The fact that we kept going after that —I easily could have quit — is somewhat astonishing in recollection. The workplace had become a place of danger — literally a place of life and death. But I persisted.
Today, educational philosophers often talk about an amorphous quality that refers to perseverance. It’s called grit. Although I didn’t know it then, I somehow ripped a bundle of grit from the shattered metal that day and kept going.
I STAYED IN touch with Dave Schlabach as I grew older, long after I left the construction industry. I discovered he could talk easily and rapidly when he wasn’t on the job — he once admitted to me that the reason he constantly made To Do Lists was because of his poor memory.
He was being modest. Although he chose not to go to college, he was actually a member of Mensa, the high IQ society that “provides a forum for intellectual exchange among its members.” He once admitted to me that he hated construction work, but it was too good of a way to make money, and he just couldn’t leave it.
Why waste money and time on college?
Dave showed me how to work hard. He did it by working harder than any person I’ve ever known. In the words of construction workers, he “hustled.” This ability to drive myself was a gift I gained by watching Dave model a superb work ethic.
I didn’t gain this naturally.
When I began leading young people, I found this same drive had transferred to me. It has served me well as a teacher. When I’m preparing for class — grading papers, even helping kids during a car wash for a fundraiser — I never wonder whether I’ll have the energy to do the work I need to do. I know that someone taught me there are no limits to my work ethic.
That someone was Dave.
I WAS LIVING in Seattle on December 17, 2016 when I heard on Facebook Dave Schlabach had passed on. His wife Angela reported on the disease that took him at the age of 60, a rare degenerative condition called Multiple Systems Atrophy. It often presents as Parkinson’s, and scientists still don’t know how people contract it.

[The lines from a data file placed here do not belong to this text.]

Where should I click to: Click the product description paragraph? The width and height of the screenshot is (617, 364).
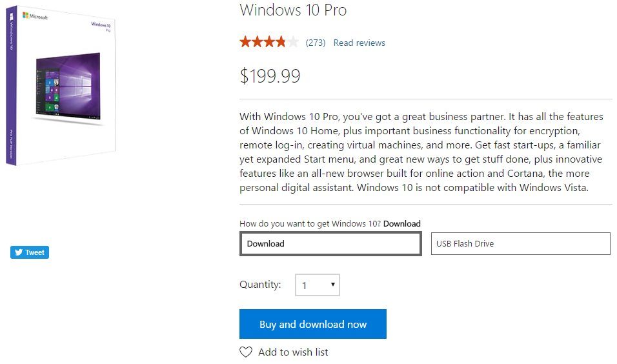click(421, 152)
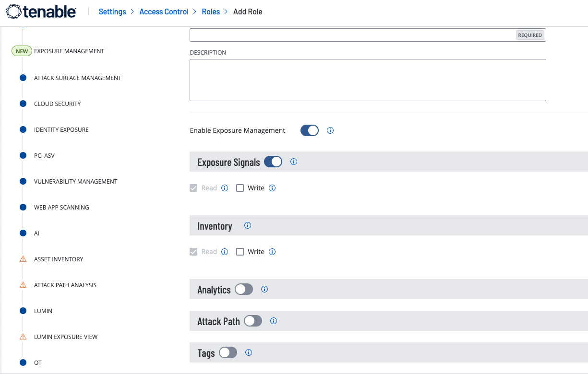Click warning icon beside Asset Inventory
This screenshot has height=374, width=588.
tap(23, 259)
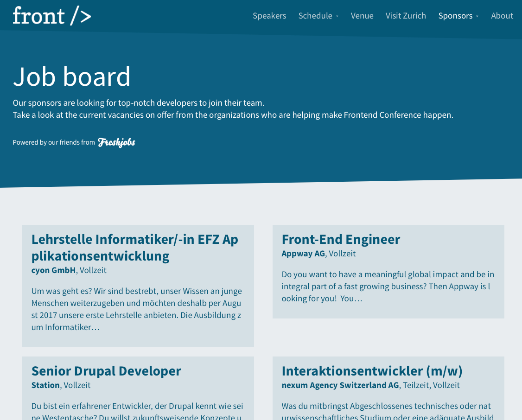The image size is (522, 420).
Task: View the Senior Drupal Developer job
Action: (x=106, y=371)
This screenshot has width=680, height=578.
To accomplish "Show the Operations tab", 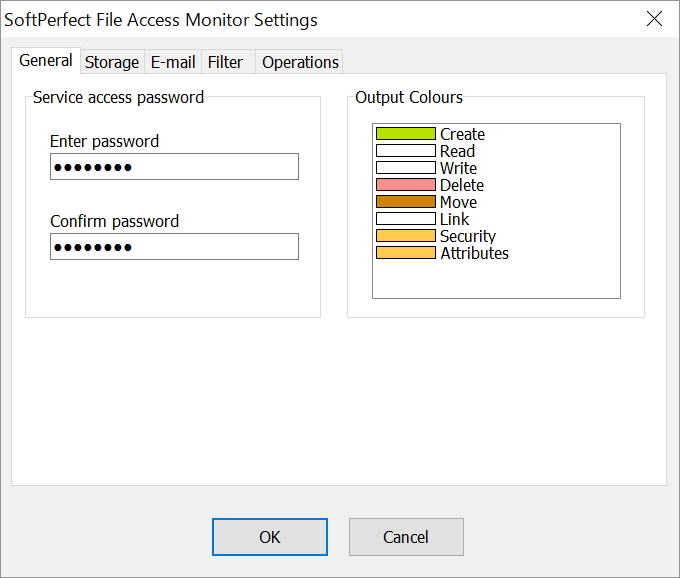I will (x=300, y=62).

His untimely death made me reflect on his life’s impact. Until I began working for him, I didn’t know how to put in a 12-hour day of hard labor and be confident I’d be able to get up the next day and complete another. I didn’t have the energy to keep going in spite of any obstacle that comes my way. I didn’t know what it was like to look death square in the eyes and keep working.
I wish I had taken the time to thank Dave. Somehow, the time never seemed right.
Or maybe I have. In many ways, my work as a teacher and adviser to high school students — striving to pass on to them the work ethic I gained from Dave — is the best way to express my thanks to a mentor who did so much to shape my life.
That gift of grit is the primary reason I’ve been able to thrive as a teacher and writer, overcoming the obstacles I’ve faced and conquered across my career.
It’s why Dave was such an effective soul teacher for me.
Note: Some of the names have been changed to protect people’s privacy.